Dataset content Start Marker
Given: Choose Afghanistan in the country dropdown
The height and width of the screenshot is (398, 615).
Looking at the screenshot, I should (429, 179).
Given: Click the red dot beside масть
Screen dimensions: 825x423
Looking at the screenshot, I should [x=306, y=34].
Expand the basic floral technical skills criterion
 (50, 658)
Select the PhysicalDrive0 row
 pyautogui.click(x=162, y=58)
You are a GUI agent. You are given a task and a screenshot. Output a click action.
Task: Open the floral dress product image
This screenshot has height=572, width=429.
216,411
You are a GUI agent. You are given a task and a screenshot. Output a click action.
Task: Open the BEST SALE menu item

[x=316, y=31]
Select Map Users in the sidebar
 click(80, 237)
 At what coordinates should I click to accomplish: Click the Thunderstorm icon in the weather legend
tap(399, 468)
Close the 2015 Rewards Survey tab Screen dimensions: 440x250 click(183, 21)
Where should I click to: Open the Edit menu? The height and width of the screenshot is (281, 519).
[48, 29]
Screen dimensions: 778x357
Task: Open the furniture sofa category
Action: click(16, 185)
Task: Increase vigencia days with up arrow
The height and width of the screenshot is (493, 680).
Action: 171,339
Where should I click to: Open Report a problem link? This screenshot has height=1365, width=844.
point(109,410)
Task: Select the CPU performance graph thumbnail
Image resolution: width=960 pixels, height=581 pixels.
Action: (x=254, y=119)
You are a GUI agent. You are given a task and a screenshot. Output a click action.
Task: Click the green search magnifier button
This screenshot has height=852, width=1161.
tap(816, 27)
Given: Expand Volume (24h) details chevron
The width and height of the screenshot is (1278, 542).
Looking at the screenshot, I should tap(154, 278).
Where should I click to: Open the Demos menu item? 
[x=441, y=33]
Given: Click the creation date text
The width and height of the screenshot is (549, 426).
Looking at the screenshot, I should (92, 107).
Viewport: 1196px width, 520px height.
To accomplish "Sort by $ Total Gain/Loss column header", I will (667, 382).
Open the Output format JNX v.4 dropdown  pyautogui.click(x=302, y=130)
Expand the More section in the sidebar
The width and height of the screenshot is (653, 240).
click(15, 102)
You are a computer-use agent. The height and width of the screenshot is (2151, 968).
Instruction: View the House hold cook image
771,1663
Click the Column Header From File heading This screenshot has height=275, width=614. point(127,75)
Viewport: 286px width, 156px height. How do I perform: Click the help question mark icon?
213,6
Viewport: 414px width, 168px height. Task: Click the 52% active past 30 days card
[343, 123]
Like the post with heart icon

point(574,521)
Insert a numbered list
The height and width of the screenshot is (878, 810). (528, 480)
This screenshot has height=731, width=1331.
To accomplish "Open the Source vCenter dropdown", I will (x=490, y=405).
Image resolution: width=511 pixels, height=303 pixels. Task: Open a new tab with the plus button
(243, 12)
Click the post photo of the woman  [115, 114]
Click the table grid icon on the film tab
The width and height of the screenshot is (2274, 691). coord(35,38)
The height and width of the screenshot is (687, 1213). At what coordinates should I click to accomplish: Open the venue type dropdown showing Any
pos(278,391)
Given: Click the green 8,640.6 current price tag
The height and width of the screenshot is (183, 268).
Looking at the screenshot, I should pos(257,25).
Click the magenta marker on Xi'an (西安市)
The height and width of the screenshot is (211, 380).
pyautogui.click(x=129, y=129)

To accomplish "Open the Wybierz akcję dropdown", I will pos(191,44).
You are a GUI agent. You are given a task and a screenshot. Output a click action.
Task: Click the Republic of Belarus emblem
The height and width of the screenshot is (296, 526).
Dataset content End Marker
§ **Assignment**
Set down the records once more, character for character.

§ **Response**
Given: Choose Afghanistan in the country dropdown
The height and width of the screenshot is (398, 615).
Looking at the screenshot, I should (429, 179).
Given: Click the red dot beside масть
Screen dimensions: 825x423
Looking at the screenshot, I should [x=306, y=34].
Expand the basic floral technical skills criterion
 (50, 658)
Select the PhysicalDrive0 row
 pyautogui.click(x=162, y=58)
You are a GUI agent. You are given a task and a screenshot. Output a click action.
Task: Open the floral dress product image
This screenshot has height=572, width=429.
216,411
You are a GUI agent. You are given a task and a screenshot. Output a click action.
Task: Open the BEST SALE menu item

[x=316, y=31]
Select Map Users in the sidebar
 click(80, 237)
 At what coordinates should I click to accomplish: Click the Thunderstorm icon in the weather legend
tap(399, 468)
Close the 2015 Rewards Survey tab Screen dimensions: 440x250 click(183, 21)
Where should I click to: Open the Edit menu? The height and width of the screenshot is (281, 519).
[48, 29]
Screen dimensions: 778x357
Task: Open the furniture sofa category
Action: click(16, 185)
Task: Increase vigencia days with up arrow
The height and width of the screenshot is (493, 680).
Action: 171,339
Where should I click to: Open Report a problem link? This screenshot has height=1365, width=844.
point(109,410)
Task: Select the CPU performance graph thumbnail
Image resolution: width=960 pixels, height=581 pixels.
Action: (x=254, y=119)
You are a GUI agent. You are given a task and a screenshot. Output a click action.
Task: Click the green search magnifier button
This screenshot has height=852, width=1161.
tap(816, 27)
Given: Expand Volume (24h) details chevron
The width and height of the screenshot is (1278, 542).
Looking at the screenshot, I should tap(154, 278).
Where should I click to: Open the Demos menu item? 
[x=441, y=33]
Given: Click the creation date text
The width and height of the screenshot is (549, 426).
Looking at the screenshot, I should (92, 107).
Viewport: 1196px width, 520px height.
To accomplish "Sort by $ Total Gain/Loss column header", I will (667, 382).
Open the Output format JNX v.4 dropdown  pyautogui.click(x=302, y=130)
Expand the More section in the sidebar
The width and height of the screenshot is (653, 240).
click(15, 102)
You are a computer-use agent. The height and width of the screenshot is (2151, 968).
Instruction: View the House hold cook image
771,1663
Click the Column Header From File heading This screenshot has height=275, width=614. point(127,75)
Viewport: 286px width, 156px height. How do I perform: Click the help question mark icon?
213,6
Viewport: 414px width, 168px height. Task: Click the 52% active past 30 days card
[343, 123]
Like the post with heart icon

point(574,521)
Insert a numbered list
The height and width of the screenshot is (878, 810). (528, 480)
This screenshot has height=731, width=1331.
To accomplish "Open the Source vCenter dropdown", I will (x=490, y=405).
Image resolution: width=511 pixels, height=303 pixels. Task: Open a new tab with the plus button
(243, 12)
Click the post photo of the woman  [115, 114]
Click the table grid icon on the film tab
The width and height of the screenshot is (2274, 691). coord(35,38)
The height and width of the screenshot is (687, 1213). At what coordinates should I click to accomplish: Open the venue type dropdown showing Any
pos(278,391)
Given: Click the green 8,640.6 current price tag
The height and width of the screenshot is (183, 268).
Looking at the screenshot, I should pos(257,25).
Click the magenta marker on Xi'an (西安市)
The height and width of the screenshot is (211, 380).
pyautogui.click(x=129, y=129)

To accomplish "Open the Wybierz akcję dropdown", I will pos(191,44).
You are a GUI agent. You are given a task and a screenshot. Output a click action.
Task: Click the Republic of Belarus emblem
The height and width of the screenshot is (296, 526).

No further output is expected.